En 2021, il y aura une journée d’études sur les fanzines à la BnF, normalement un colloque reporté à la Fanzinothèque de Poitiers, mon doctorat officiellement commencé me poussera à écrire régulièrement sur les fanzines (même si ce ne sera pas mon sujet central officiel) alors voici une petite bande dessinée pour 2021. Qui ne parle pas de l’année passée parce que bon. Bonne année : fanzine vivra, fanzine vaincra !

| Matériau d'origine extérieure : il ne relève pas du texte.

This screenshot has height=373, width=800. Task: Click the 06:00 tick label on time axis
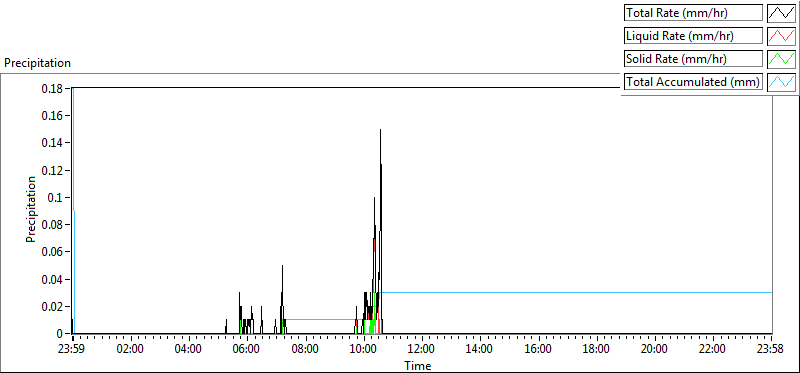[247, 349]
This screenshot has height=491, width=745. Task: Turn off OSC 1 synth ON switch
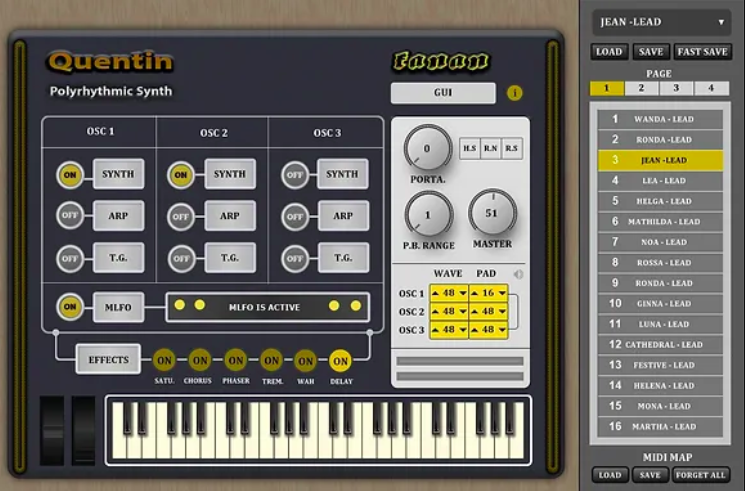coord(69,174)
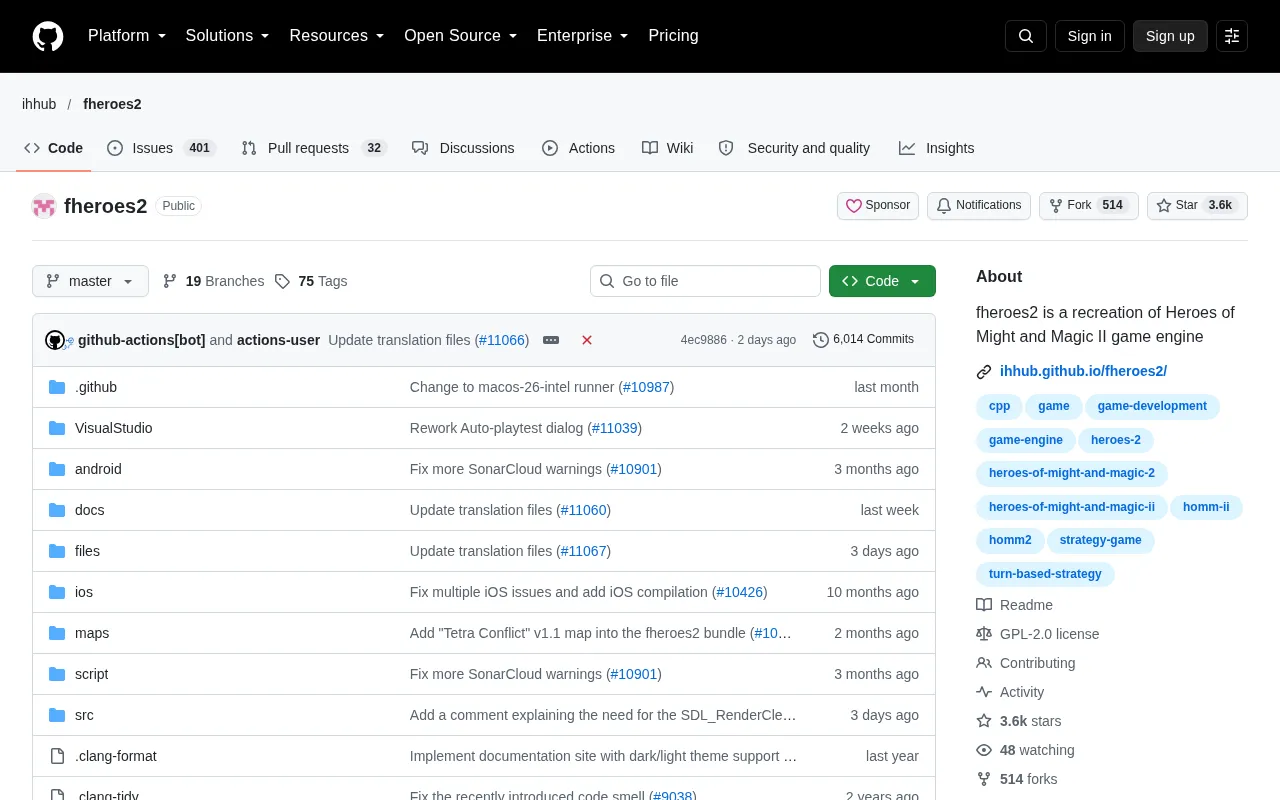
Task: Select the game-development topic tag
Action: pyautogui.click(x=1152, y=406)
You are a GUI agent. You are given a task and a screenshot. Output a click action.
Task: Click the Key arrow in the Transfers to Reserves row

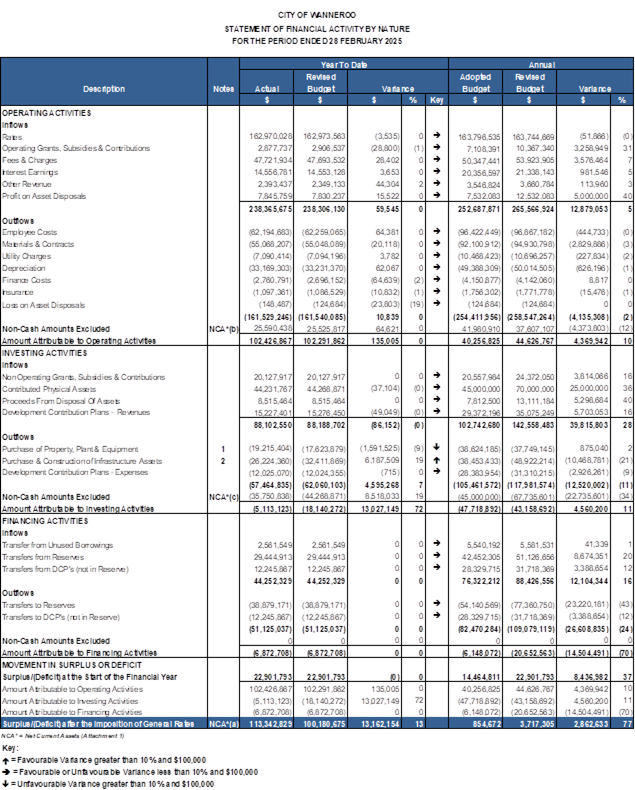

Lorsque je réalise des articles de fond sur un sujet ou un autre, il m’arrive régulièrement de poser des questions à des acteurs directs. Leurs réponses ne sont qu’une source parmi d’autres, mais sont utiles, apportent des éclairages, des informations. Souvent il n’en reste que quelques citations dans les articles, parfois rien. Alors pour en garder mémoire, puisque c’est souvent intéressant, je publie sur ce blog les interviews complètes, il faut bien avoir en tête qu’elles ne sont pas faites pour l’être et sont loin de couvrir des carrières, elles se focalisent sur des points précis. Voici donc un entretien qui me sert actuellement pour rédiger un article sur L’Écho des savanes première période (1972-1982) pour le prochain numéro des Cahiers de la BD. J’ai également interrogé Nikita Mandryka et Martin Veyron.
« Tête, conte philosophique », L’Écho des savanes, n° 16, janvier 1976.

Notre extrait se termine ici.